Stored data
-=-=-

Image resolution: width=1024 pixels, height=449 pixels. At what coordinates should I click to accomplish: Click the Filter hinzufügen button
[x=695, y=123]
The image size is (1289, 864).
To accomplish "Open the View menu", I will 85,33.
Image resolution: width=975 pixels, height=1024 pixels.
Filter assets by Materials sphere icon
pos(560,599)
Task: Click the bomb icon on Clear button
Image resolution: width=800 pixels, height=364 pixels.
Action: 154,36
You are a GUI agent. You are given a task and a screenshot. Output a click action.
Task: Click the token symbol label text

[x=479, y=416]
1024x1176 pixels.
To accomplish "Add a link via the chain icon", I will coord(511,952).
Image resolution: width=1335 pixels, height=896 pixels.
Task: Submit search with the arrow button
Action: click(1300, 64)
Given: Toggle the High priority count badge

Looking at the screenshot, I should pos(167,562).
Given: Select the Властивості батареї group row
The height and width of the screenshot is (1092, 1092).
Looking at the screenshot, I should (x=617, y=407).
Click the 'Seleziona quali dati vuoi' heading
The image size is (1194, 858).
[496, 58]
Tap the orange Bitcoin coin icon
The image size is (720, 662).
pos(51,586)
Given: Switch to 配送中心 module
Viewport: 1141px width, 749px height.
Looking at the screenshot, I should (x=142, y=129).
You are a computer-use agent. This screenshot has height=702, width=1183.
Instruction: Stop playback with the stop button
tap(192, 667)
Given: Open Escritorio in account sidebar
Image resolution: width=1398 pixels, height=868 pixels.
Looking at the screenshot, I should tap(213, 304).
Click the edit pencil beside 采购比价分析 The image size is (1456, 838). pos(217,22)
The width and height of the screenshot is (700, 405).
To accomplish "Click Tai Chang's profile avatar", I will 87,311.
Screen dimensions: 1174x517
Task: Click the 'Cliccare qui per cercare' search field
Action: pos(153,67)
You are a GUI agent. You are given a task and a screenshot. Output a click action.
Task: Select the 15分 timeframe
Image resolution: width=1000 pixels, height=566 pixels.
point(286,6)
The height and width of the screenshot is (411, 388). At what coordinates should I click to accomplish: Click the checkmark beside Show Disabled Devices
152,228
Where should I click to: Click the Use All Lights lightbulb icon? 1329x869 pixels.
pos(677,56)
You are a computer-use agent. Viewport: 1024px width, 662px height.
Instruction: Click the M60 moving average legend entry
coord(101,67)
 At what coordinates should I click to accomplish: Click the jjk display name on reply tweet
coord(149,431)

-=-=-

### Problem requirements
Copy the rows verbatim, starting at the first row and ending at the line that contains "tap(192, 667)".

### Exercise result
Image resolution: width=1024 pixels, height=449 pixels. At what coordinates should I click to accomplish: Click the Filter hinzufügen button
[x=695, y=123]
The image size is (1289, 864).
To accomplish "Open the View menu", I will 85,33.
Image resolution: width=975 pixels, height=1024 pixels.
Filter assets by Materials sphere icon
pos(560,599)
Task: Click the bomb icon on Clear button
Image resolution: width=800 pixels, height=364 pixels.
Action: 154,36
You are a GUI agent. You are given a task and a screenshot. Output a click action.
Task: Click the token symbol label text

[x=479, y=416]
1024x1176 pixels.
To accomplish "Add a link via the chain icon", I will coord(511,952).
Image resolution: width=1335 pixels, height=896 pixels.
Task: Submit search with the arrow button
Action: click(1300, 64)
Given: Toggle the High priority count badge

Looking at the screenshot, I should pos(167,562).
Given: Select the Властивості батареї group row
The height and width of the screenshot is (1092, 1092).
Looking at the screenshot, I should (x=617, y=407).
Click the 'Seleziona quali dati vuoi' heading
The image size is (1194, 858).
[496, 58]
Tap the orange Bitcoin coin icon
The image size is (720, 662).
pos(51,586)
Given: Switch to 配送中心 module
Viewport: 1141px width, 749px height.
Looking at the screenshot, I should (x=142, y=129).
You are a computer-use agent. This screenshot has height=702, width=1183.
Instruction: Stop playback with the stop button
tap(192, 667)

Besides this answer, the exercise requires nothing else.